# Exercise goal:
Quote the data from its first line through the line containing "Looking at the screenshot, I should [1012, 219].", inclusive.

# Exercise inputs:
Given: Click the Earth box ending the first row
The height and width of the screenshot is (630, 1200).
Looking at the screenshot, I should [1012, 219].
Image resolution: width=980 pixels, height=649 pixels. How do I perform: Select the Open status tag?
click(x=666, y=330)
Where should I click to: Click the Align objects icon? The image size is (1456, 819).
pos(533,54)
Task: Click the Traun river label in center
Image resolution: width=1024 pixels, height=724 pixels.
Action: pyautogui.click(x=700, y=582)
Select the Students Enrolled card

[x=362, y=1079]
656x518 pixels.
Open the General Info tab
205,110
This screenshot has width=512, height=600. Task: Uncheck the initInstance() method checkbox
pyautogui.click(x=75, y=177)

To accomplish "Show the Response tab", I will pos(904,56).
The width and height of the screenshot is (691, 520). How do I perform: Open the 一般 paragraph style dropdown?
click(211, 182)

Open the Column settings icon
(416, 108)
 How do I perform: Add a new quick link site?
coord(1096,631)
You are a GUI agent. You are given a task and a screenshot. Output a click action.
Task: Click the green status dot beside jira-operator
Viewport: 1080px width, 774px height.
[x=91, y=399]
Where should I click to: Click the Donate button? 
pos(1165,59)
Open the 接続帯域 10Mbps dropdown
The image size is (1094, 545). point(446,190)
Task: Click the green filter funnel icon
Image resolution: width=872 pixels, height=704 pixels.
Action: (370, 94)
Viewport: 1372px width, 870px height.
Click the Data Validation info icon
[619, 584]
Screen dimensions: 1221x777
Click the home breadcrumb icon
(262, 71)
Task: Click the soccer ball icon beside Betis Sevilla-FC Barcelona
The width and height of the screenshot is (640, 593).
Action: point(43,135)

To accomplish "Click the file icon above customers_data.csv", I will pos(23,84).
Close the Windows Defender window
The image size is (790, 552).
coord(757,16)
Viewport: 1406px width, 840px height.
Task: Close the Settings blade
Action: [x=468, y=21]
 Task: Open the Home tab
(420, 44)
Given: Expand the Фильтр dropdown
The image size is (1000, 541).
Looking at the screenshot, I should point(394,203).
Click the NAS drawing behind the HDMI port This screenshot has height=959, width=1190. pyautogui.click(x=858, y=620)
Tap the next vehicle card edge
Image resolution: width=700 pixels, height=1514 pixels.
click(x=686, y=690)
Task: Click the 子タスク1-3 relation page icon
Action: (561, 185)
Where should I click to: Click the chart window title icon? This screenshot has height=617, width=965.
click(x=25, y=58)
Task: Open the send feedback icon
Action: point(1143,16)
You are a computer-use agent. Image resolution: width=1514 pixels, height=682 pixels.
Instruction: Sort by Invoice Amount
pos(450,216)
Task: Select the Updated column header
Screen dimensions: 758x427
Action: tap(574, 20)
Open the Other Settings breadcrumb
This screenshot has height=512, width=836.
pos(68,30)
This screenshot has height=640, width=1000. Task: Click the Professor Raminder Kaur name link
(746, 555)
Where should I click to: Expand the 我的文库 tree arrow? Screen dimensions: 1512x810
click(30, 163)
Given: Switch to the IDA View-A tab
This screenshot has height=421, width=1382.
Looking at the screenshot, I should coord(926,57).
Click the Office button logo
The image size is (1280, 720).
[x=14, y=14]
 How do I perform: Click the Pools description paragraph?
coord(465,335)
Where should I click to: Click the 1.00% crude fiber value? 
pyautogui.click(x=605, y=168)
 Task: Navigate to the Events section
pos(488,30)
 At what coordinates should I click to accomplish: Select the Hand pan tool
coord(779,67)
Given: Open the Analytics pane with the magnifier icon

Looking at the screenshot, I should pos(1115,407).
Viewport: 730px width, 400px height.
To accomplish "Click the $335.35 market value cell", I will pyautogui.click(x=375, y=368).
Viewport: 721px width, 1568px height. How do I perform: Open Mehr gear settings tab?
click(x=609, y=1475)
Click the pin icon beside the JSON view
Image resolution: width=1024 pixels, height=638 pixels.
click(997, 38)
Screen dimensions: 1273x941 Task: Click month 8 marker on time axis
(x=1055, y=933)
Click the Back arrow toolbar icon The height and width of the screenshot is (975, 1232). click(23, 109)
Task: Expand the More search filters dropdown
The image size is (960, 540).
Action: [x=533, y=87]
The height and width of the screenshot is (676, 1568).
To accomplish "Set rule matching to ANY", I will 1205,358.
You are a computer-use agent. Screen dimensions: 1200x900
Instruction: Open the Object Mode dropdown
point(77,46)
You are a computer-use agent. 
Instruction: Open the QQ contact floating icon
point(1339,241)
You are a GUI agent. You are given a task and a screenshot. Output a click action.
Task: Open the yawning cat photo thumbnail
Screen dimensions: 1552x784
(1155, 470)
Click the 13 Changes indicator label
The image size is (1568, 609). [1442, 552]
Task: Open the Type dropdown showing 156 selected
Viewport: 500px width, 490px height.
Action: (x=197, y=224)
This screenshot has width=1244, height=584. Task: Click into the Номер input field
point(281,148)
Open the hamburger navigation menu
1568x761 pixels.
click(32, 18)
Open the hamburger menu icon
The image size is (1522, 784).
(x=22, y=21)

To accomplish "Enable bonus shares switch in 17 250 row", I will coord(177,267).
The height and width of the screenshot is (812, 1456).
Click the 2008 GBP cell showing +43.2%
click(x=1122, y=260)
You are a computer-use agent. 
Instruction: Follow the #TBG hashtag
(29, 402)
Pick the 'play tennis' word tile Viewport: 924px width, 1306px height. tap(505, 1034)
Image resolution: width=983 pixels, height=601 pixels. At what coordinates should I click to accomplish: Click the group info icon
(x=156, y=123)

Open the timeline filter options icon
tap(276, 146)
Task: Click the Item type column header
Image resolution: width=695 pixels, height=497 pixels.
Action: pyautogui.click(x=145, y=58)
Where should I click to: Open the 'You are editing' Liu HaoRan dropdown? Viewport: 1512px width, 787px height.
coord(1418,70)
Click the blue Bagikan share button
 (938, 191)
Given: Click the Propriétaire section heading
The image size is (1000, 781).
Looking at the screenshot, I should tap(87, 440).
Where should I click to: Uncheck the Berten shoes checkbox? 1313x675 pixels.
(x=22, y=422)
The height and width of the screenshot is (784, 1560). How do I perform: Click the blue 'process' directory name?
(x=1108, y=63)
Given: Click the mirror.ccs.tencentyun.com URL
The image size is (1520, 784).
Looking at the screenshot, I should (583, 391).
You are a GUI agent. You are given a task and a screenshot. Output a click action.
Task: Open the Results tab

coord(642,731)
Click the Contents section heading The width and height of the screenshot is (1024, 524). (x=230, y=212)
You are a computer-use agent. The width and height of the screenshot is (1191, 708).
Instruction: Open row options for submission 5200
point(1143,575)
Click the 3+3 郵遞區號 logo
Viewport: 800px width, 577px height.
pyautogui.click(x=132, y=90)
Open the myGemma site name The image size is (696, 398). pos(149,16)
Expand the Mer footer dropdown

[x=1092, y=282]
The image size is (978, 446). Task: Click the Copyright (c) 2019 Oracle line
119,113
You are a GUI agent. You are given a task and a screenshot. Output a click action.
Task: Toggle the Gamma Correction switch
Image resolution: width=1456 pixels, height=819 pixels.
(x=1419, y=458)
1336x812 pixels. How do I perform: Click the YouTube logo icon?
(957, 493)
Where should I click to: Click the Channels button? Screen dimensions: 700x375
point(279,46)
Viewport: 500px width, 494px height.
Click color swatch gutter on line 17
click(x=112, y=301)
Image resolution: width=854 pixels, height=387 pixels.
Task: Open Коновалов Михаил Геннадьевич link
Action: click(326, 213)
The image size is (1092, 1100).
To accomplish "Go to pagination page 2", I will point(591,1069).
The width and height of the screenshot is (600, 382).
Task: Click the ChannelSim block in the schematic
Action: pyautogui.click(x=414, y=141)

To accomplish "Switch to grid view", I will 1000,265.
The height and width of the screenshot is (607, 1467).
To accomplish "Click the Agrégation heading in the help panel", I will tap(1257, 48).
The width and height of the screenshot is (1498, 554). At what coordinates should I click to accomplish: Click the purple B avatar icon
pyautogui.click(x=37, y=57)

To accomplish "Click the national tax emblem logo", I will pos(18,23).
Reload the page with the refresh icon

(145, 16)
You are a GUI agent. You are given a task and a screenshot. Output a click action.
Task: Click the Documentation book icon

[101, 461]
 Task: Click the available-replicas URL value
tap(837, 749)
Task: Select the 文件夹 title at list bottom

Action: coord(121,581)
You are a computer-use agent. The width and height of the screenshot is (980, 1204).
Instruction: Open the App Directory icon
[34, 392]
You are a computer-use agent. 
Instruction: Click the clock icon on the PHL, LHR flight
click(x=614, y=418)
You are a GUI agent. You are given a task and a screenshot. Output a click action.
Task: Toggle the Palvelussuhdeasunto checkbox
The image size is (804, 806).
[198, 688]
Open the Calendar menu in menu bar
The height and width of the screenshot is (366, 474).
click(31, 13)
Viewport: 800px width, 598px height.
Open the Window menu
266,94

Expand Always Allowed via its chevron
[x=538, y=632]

# Result for this task:
Given: Click the Earth box ending the first row
The height and width of the screenshot is (630, 1200).
Looking at the screenshot, I should [1012, 219].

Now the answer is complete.